+++ STUDY TEXT

Israel Frenkel | |
---|---|
Native name | ישראל פרענקעל |
Born | Radom, Russian Poland | 18 September 1853
Died | 1890 | (aged 36–37)
Language | Hebrew |
Literary movement | Haskalah |
Spouse |
Shprintze Kirschenbaum
(m. 1872) |
Israel Frenkel (Hebrew: ישראל פרענקעל; 18 September 1853 – 1890) was a Polish-Jewish Hebraist, translator, and educator.
Frenkel was born in Radom, Poland in 1853. His mother, Neḥama née Potashnik, was a descendant of Yaakov Yitzḥak of Lublin, and his father, Shraga Frenkel, came from a scholarly Hasidic family.[1]
He studied Talmudic literature under Rabbi Samuel Mohilever, at the same time studying Hebrew, German, and French. An early member of the Hibbat Zion movement,[2] Frenkel became close friends with Mohilever, as well as with Haim Yehiel Bornstein and Nahum Sokolow.[1] he founded a Talmud Torah in Radom in 1882, which emphasized the study of both Judaic and secular subjects.[3]
His translations into Hebrew include Gotthold Ephraim Lessing's drama Miss Sara Sampson, under the title Sara bat Shimshon (Warsaw, 1887); the songs in metric verse in David Radner's translation of Schiller's Wilhelm Tell (Vilna, 1878); and Stanisław Gabriel Kozłowski 's drama Esterka, under the title Masʾa Ester (Warsaw, 1889), the heroine of which is Esterka, the mythical Jewish mistress of Casimir III the Great.[4][5] Frenkel was also regular contributor to Ha-Tsfira, Ha-Shaḥar, Ha-Melitz, Ha-Maggid, and other Maskilic publications.[3][6]
He died at age 37 during the 1889–1890 flu pandemic.[1] His son Yechiel Frenkel would become a prominent writer and Zionist activist.[6]

++++++

# PROMPT 1
From the Israel Frenkel biography, return the passage starting with "Israel Frenkel |" and going on through "translator, and educator.".
# PROMPT 2
Name each periodical that the Israel Frenkel biography lists as one he regularly contributed to.
# PROMPT 3
According to the Israel Frenkel biography, in what year did he found a Talmud Torah in Radom?

+++ PROVIDED MATERIAL

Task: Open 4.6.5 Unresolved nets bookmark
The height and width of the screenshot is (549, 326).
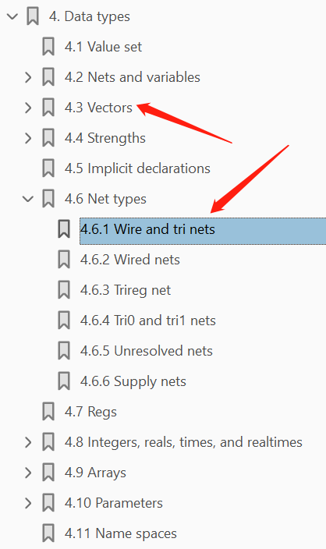Action: 147,351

++++++

# SOLUTION 1
Israel Frenkel | |
---|---|
Native name | ישראל פרענקעל |
Born | Radom, Russian Poland | 18 September 1853
Died | 1890 | (aged 36–37)
Language | Hebrew |
Literary movement | Haskalah |
Spouse |
Shprintze Kirschenbaum
(m. 1872) |
Israel Frenkel (Hebrew: ישראל פרענקעל; 18 September 1853 – 1890) was a Polish-Jewish Hebraist, translator, and educator.

# SOLUTION 2
Ha-Tsfira
Ha-Shaḥar
Ha-Melitz
Ha-Maggid

# SOLUTION 3
1882